Sunday, May 2, 2010

Alive and Kicking

Non point was an excellent way to top off the Spring Semester. I'll admit I'm pretty jealous that the graduating seniors got a speech from the lead singer. It was pretty fantastic.

Last night I got a full idea of the kind of power I have within a group of people. People always told me that my personality is rather striking. (this is me paraphrasing of course) I can light up a room without trying or bring down the mood if I'm not careful and paying attention. I went to this concert alone and met a group of people that were very chill... and more than likely very spiritually lost. It didn't matter I just hung out with them and smiled and was positive. I kept being nice and friendly to the surrounding people around me and it turned out to be a good time. I got two numbers from two guys. Apparently I leave an impression on people. The most amazing thing I felt while in this concert setting was this overwhelming respect I received from the guys that were taking notice in me. They at the most ONLY dreamed of placing their arm around me or getting fresh with me in any regard. I felt like my attitude and confidence set the tone for how they were going to treat me even the way I dressed which was normal and not sexualized. It was a rather beautiful display for me. If God was trying to show me the new me in such a setting He made me blush with a good modesty.

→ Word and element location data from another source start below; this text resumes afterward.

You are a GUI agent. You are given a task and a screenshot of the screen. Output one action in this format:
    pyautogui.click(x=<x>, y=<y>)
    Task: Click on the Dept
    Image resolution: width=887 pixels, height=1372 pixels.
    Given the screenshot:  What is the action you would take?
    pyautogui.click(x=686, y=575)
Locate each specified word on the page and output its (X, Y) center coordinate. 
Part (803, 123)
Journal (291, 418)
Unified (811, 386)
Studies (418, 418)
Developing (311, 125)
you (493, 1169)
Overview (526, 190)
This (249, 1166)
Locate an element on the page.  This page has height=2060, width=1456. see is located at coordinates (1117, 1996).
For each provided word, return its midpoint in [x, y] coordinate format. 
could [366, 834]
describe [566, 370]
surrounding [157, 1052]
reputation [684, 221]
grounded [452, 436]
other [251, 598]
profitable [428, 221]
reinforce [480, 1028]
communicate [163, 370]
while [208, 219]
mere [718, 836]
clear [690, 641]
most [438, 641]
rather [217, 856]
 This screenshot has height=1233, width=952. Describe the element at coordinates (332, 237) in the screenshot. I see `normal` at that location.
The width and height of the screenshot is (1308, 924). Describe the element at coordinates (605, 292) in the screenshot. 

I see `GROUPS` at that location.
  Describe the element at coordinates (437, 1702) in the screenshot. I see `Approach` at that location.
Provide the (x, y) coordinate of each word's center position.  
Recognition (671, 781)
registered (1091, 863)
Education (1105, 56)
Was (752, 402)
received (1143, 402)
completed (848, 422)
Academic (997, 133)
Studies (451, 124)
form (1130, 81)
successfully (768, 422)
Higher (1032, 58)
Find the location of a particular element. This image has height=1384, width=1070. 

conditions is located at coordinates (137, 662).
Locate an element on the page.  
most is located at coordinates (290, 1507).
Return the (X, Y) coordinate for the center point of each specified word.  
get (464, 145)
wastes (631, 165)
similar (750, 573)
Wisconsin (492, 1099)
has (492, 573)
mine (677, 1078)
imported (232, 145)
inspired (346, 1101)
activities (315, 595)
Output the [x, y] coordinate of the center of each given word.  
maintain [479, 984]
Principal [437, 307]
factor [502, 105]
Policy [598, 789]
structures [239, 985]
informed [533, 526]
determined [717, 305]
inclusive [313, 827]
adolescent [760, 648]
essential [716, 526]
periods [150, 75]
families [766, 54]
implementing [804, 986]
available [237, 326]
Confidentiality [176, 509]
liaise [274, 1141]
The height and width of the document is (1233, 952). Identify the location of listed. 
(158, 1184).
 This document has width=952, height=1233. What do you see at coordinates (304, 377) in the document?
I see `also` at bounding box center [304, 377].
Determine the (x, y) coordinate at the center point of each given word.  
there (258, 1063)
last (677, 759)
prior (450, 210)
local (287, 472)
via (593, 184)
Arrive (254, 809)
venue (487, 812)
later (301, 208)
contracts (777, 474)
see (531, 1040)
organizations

So I rocked out, had fun, met some very sweet people and I finally get to settle down and just focus on packing for Russia and unpacking in my new permanent home. Russia will be good for me. Living with the Peck's will be good for me. I'm learning to kinda just give everything to God. Including love interests, homework problems, frustrations with people... all of it. I'm learning all to quickly that if I don't let it go now it'll just fester and bite me back in the end. I was told that my mood is very powerful too... and I'm responsible for it since it does affect other people as drastically as it does. Maybe that's what I was putting to work by not creeping off to myself and being the strange lone dog at the show....

Let's see how I do in Russia when I leave this Wednesday...

"What's wrong with me? You wanna know what's wrong with me... I could ask you the EXACT same thing."